Stored records:
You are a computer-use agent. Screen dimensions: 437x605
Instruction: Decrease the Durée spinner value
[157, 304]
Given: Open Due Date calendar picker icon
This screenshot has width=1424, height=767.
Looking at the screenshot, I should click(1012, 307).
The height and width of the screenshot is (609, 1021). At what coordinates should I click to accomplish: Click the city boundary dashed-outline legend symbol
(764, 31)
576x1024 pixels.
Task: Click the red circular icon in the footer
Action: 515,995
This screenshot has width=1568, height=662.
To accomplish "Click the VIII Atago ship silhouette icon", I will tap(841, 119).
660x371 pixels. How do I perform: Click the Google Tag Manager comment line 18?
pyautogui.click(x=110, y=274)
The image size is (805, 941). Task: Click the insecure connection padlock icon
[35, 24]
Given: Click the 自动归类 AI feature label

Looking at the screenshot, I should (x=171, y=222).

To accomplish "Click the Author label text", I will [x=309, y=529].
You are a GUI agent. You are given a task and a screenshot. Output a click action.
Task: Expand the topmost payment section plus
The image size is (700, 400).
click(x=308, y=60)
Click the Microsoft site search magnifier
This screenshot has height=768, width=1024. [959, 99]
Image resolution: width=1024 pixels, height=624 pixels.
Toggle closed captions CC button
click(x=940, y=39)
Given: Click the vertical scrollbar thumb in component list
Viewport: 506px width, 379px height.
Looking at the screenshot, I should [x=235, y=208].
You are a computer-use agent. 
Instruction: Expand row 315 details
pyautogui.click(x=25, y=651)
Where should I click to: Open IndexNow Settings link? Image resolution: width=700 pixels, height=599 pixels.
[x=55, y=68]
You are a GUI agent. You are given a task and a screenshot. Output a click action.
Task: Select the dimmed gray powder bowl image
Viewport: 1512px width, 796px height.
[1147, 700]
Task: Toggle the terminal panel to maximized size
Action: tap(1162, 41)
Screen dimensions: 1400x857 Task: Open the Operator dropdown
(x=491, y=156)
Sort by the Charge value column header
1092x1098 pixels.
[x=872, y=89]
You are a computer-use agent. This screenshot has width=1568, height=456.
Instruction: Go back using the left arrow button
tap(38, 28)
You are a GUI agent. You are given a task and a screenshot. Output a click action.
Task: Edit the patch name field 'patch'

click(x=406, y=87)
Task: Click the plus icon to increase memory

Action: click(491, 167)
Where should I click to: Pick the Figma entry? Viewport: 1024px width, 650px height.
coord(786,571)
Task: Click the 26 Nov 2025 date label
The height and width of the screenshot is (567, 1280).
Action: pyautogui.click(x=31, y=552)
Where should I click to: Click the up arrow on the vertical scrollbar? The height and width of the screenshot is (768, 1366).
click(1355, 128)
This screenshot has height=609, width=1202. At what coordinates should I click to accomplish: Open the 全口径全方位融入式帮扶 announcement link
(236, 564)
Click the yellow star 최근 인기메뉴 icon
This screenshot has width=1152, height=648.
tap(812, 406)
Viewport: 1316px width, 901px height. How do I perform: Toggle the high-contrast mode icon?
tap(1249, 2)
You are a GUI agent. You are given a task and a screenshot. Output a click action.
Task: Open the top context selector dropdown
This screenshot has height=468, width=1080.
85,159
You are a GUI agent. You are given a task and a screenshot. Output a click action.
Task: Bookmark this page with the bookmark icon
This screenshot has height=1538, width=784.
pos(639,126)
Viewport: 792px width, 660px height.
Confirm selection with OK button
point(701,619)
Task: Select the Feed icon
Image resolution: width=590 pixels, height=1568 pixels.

What you need to do:
Copy every record above exactly as it stands.

The completed task:
You are a computer-use agent. Screen dimensions: 437x605
Instruction: Decrease the Durée spinner value
[157, 304]
Given: Open Due Date calendar picker icon
This screenshot has width=1424, height=767.
Looking at the screenshot, I should click(1012, 307).
The height and width of the screenshot is (609, 1021). At what coordinates should I click to accomplish: Click the city boundary dashed-outline legend symbol
(764, 31)
576x1024 pixels.
Task: Click the red circular icon in the footer
Action: 515,995
This screenshot has width=1568, height=662.
To accomplish "Click the VIII Atago ship silhouette icon", I will tap(841, 119).
660x371 pixels. How do I perform: Click the Google Tag Manager comment line 18?
pyautogui.click(x=110, y=274)
The image size is (805, 941). Task: Click the insecure connection padlock icon
[35, 24]
Given: Click the 自动归类 AI feature label

Looking at the screenshot, I should (x=171, y=222).

To accomplish "Click the Author label text", I will [x=309, y=529].
You are a GUI agent. You are given a task and a screenshot. Output a click action.
Task: Expand the topmost payment section plus
The image size is (700, 400).
click(x=308, y=60)
Click the Microsoft site search magnifier
This screenshot has height=768, width=1024. [959, 99]
Image resolution: width=1024 pixels, height=624 pixels.
Toggle closed captions CC button
click(x=940, y=39)
Given: Click the vertical scrollbar thumb in component list
Viewport: 506px width, 379px height.
Looking at the screenshot, I should [x=235, y=208].
You are a computer-use agent. 
Instruction: Expand row 315 details
pyautogui.click(x=25, y=651)
Where should I click to: Open IndexNow Settings link? Image resolution: width=700 pixels, height=599 pixels.
[x=55, y=68]
You are a GUI agent. You are given a task and a screenshot. Output a click action.
Task: Select the dimmed gray powder bowl image
Viewport: 1512px width, 796px height.
[1147, 700]
Task: Toggle the terminal panel to maximized size
Action: tap(1162, 41)
Screen dimensions: 1400x857 Task: Open the Operator dropdown
(x=491, y=156)
Sort by the Charge value column header
1092x1098 pixels.
[x=872, y=89]
You are a computer-use agent. This screenshot has width=1568, height=456.
Instruction: Go back using the left arrow button
tap(38, 28)
You are a GUI agent. You are given a task and a screenshot. Output a click action.
Task: Edit the patch name field 'patch'

click(x=406, y=87)
Task: Click the plus icon to increase memory

Action: click(491, 167)
Where should I click to: Pick the Figma entry? Viewport: 1024px width, 650px height.
coord(786,571)
Task: Click the 26 Nov 2025 date label
The height and width of the screenshot is (567, 1280).
Action: pyautogui.click(x=31, y=552)
Where should I click to: Click the up arrow on the vertical scrollbar? The height and width of the screenshot is (768, 1366).
click(1355, 128)
This screenshot has height=609, width=1202. At what coordinates should I click to accomplish: Open the 全口径全方位融入式帮扶 announcement link
(236, 564)
Click the yellow star 최근 인기메뉴 icon
This screenshot has width=1152, height=648.
tap(812, 406)
Viewport: 1316px width, 901px height. How do I perform: Toggle the high-contrast mode icon?
tap(1249, 2)
You are a GUI agent. You are given a task and a screenshot. Output a click action.
Task: Open the top context selector dropdown
This screenshot has height=468, width=1080.
85,159
You are a GUI agent. You are given a task and a screenshot. Output a click action.
Task: Bookmark this page with the bookmark icon
This screenshot has height=1538, width=784.
pos(639,126)
Viewport: 792px width, 660px height.
Confirm selection with OK button
point(701,619)
Task: Select the Feed icon
Image resolution: width=590 pixels, height=1568 pixels.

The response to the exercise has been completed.